English footballer (1858–1944)

Bryan Farrer (25 November 1858 - 23 April 1944) was an association football right-sided forward who played in the 1881 FA Cup final for the Old Etonians.

==Family and early life==

Farrer was the third son of Oliver Farrer, of Binnegar Hall, Wareham, Dorset, and went up to Eton College in 1871; one of those admitted at the same time was Cecil Spring-Rice. He had an outstanding sporting career at Eton, playing for College in the XIs for both the Wall and Field sides, holding the office of Keeper of the Field in 1877.

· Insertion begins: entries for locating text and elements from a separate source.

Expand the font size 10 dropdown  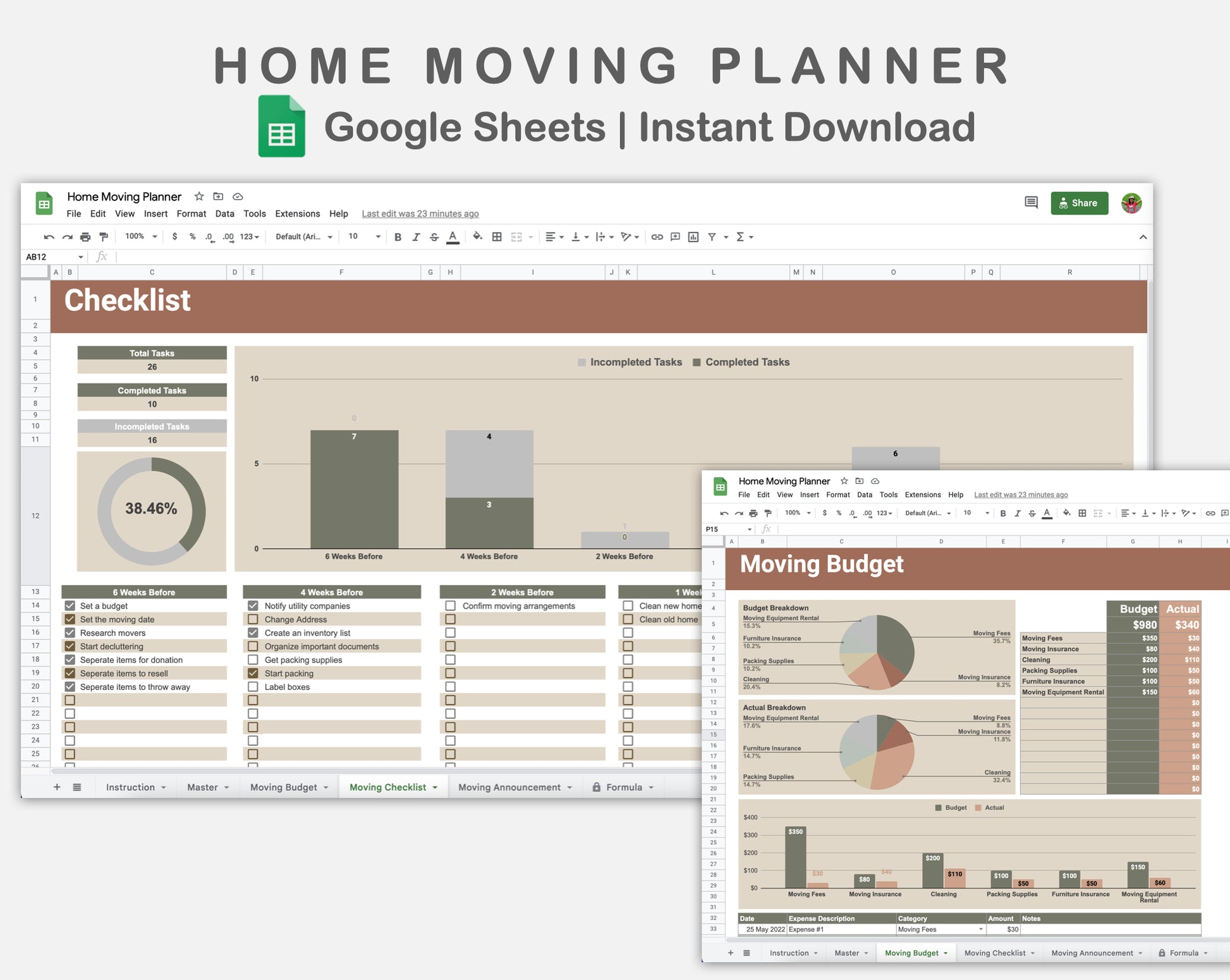378,236
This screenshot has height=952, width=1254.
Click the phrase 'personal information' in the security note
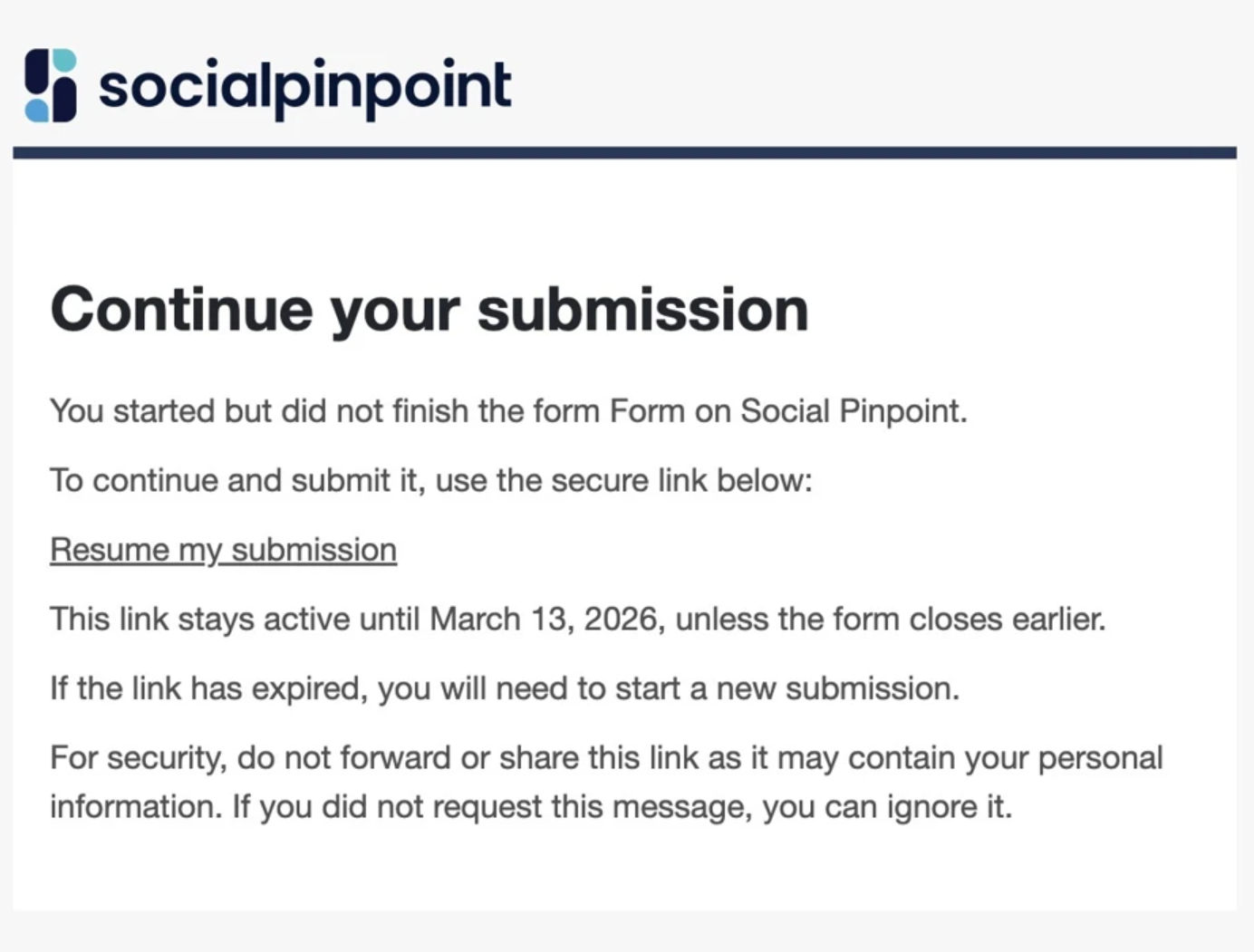coord(1099,758)
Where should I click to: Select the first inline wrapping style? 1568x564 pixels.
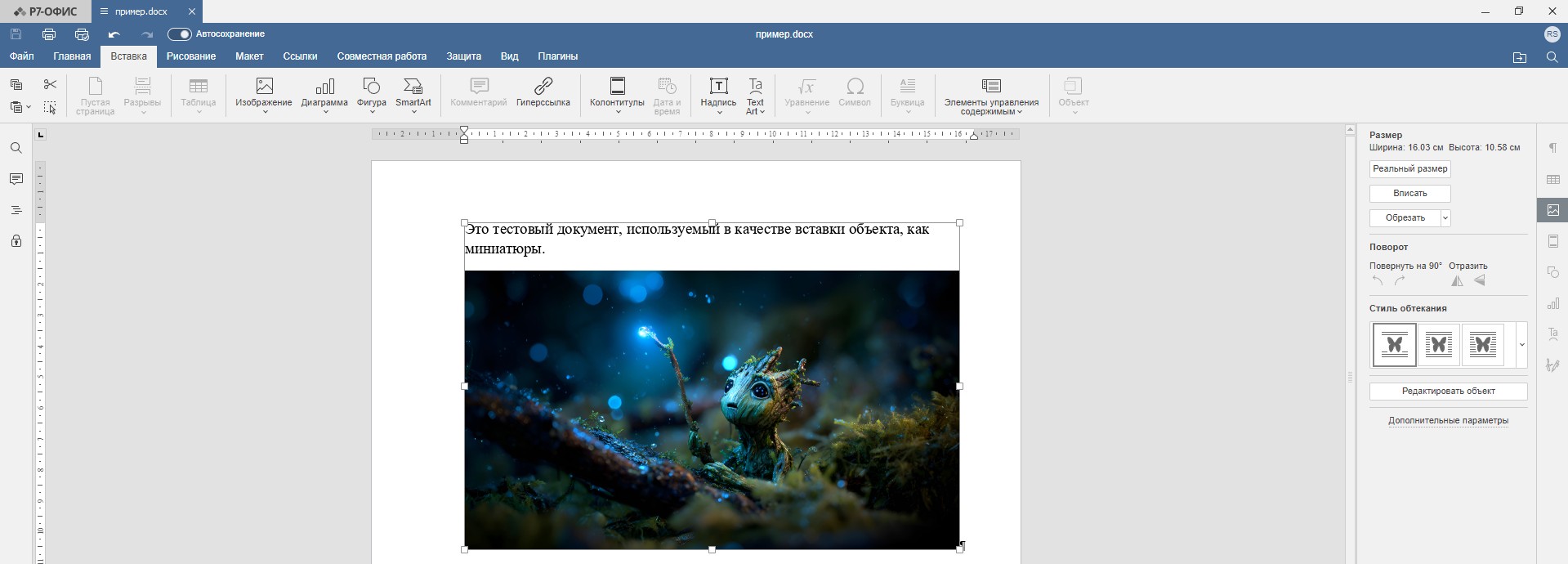(1394, 345)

He matriculated at Trinity College, Oxford in 1878, and took a second class degre in Literae Humaniores in 1883.

==Sporting career==

Farrer represented the college in competitive matches in 1877–78, and made his competitive debut in the 1879–80 FA Cup, as half-back for Oxford University A.F.C., in its second round win over Birmingham. He only played one more Cup match for the university, in the third round win over Maidenhead, He did however play in the 1881 Varsity Match against Cambridge University, but was on the losing side.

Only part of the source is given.